"I’ve been really into 42nd Street recently. The style there is off the wall," said Telfar Clemens when I asked him about his current fashion heroes. Telfar
's fall collection (his first at OC) takes what he calls a "deconstructionist" approach to American sportswear, reworking jean jackets and sweats in multi-wear jersey. Based in the NYC, Telfar has been designing his line for fifteen seasons now, teaming up along the way with his friends at DIS
, and long-term collaborators artists Ryan Trecartin
and Lizzie Fitch
To celebrate the arrival of the fall pieces at OC, Telfar took me to his favorite Vietnamese coffee shop on Broome Street, where we talked about Real Housewives
, real fashion, and his plans to take Telfar global.
Shop all Telfar here
Alice Newell-Hanson: So, I’ve been told to ask you about reality TV. If you made a show what would it be like?
Telfar Clemens: All I do is watch reality TV. I’m obsessed with fake reality. So I would want it to be really
fake: completely edited, really scripted, and starring everybody that I know. But I wouldn’t want to be that star. I think it should be more Melrose Place
-ish, where all of a sudden people are written off.
ANH: You could have a cameo somewhere.
TC: Yeah, I’d have a cameo and just be kind of judging from the sidelines.
ANH: What are your favorite shows this season?

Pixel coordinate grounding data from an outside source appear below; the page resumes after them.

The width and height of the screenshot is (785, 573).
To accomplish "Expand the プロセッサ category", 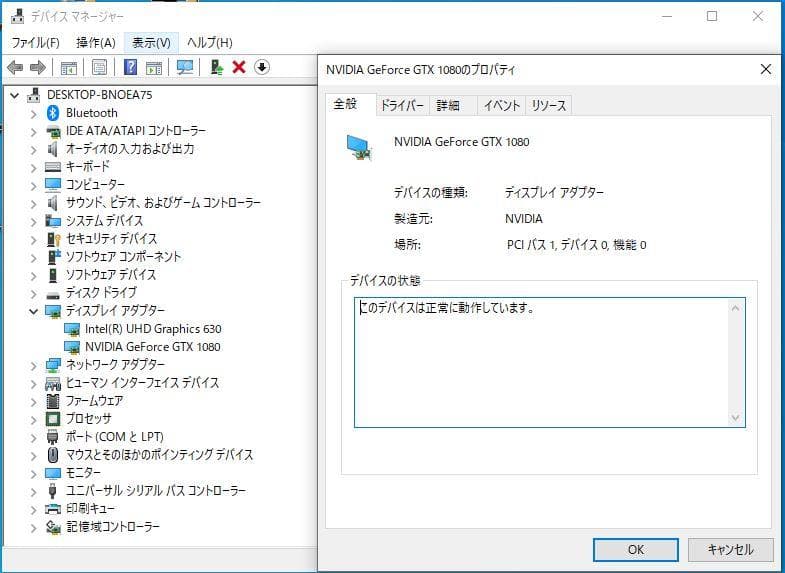I will [x=33, y=419].
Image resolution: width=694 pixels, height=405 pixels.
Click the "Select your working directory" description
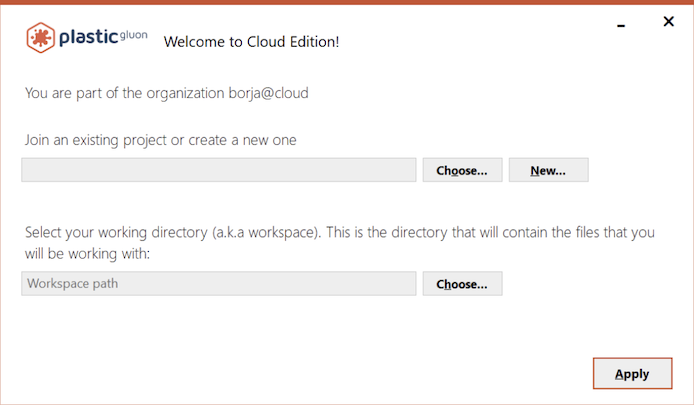coord(117,232)
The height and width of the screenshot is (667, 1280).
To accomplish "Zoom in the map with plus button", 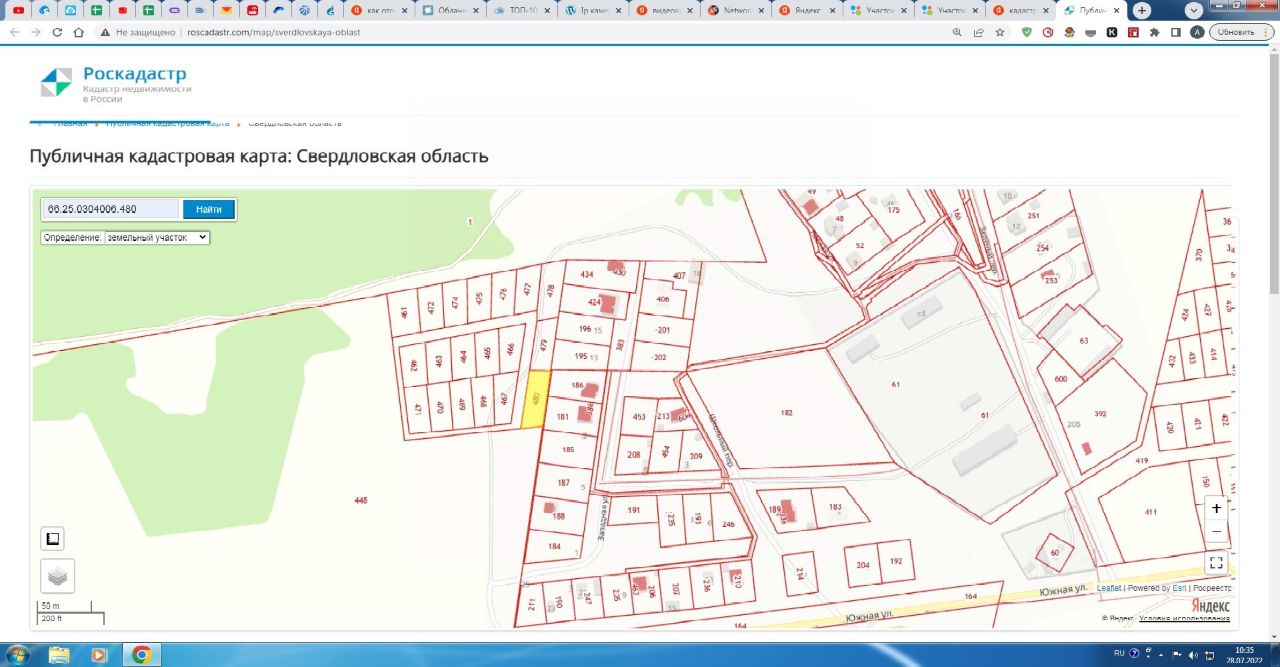I will pyautogui.click(x=1216, y=508).
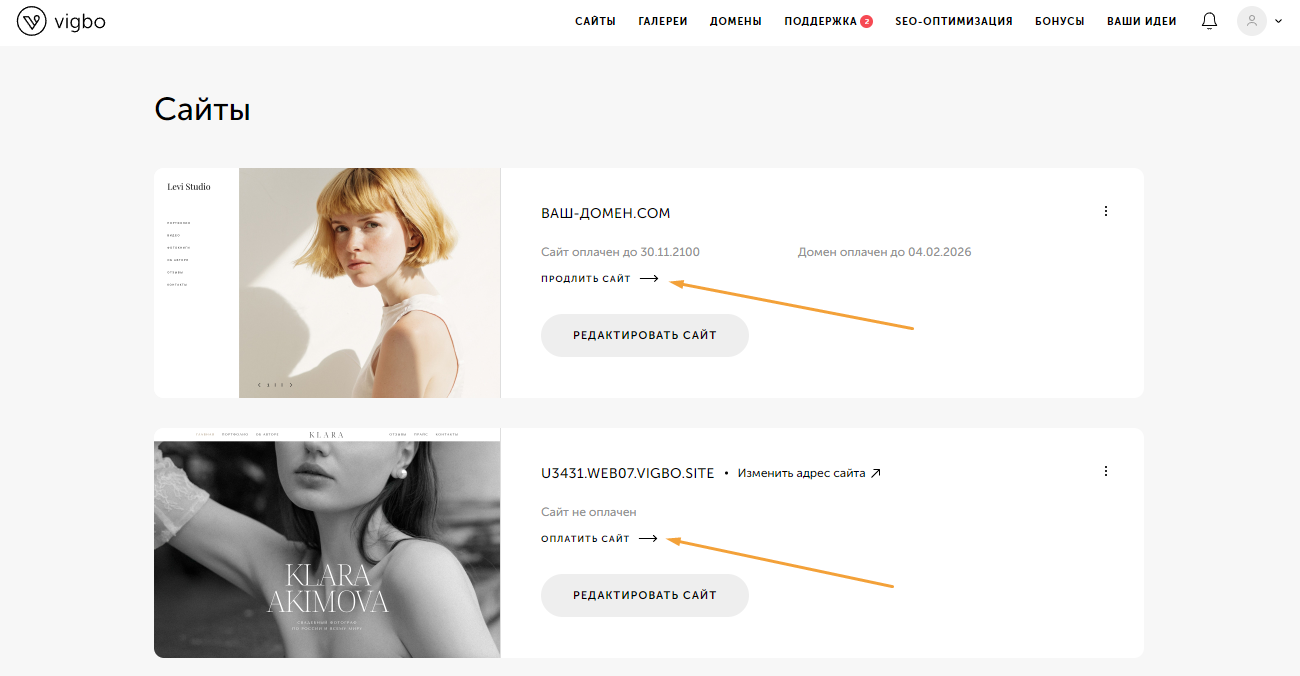Open the Сайты menu item

(x=595, y=21)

TC: Right now, Love & Hip Hop
is top of my list but I watch all of the Housewives
. I love the VH1 shows. They set the tone for how a lot of people conduct their lives or think they conduct their lives. I’m really interested in the effect that that’s having on people, and on fashion and what people think is "in" or "out." It is hilarious and really, really important. It’s one of my big influences.
ANH: You've created a video with Ryan Trecartin to accompany nearly all of your collections. How did you guys meet?
TC: I used to DJ a party called “Something Tight.” We met there and it was an instant friendship. He could do the splits, so that was really fun. We also have a lot of friends in common, like the people from DIS
. It’s really funny, all of us know each other from different places—it’s like a community and we all work together.
ANH: Do you think about your collections as art?
TC: I do consider myself an artist. I’m having two exhibitions this season and I’m now represented in that context. Each time I make a collection there are video projects to explain the vision behind it.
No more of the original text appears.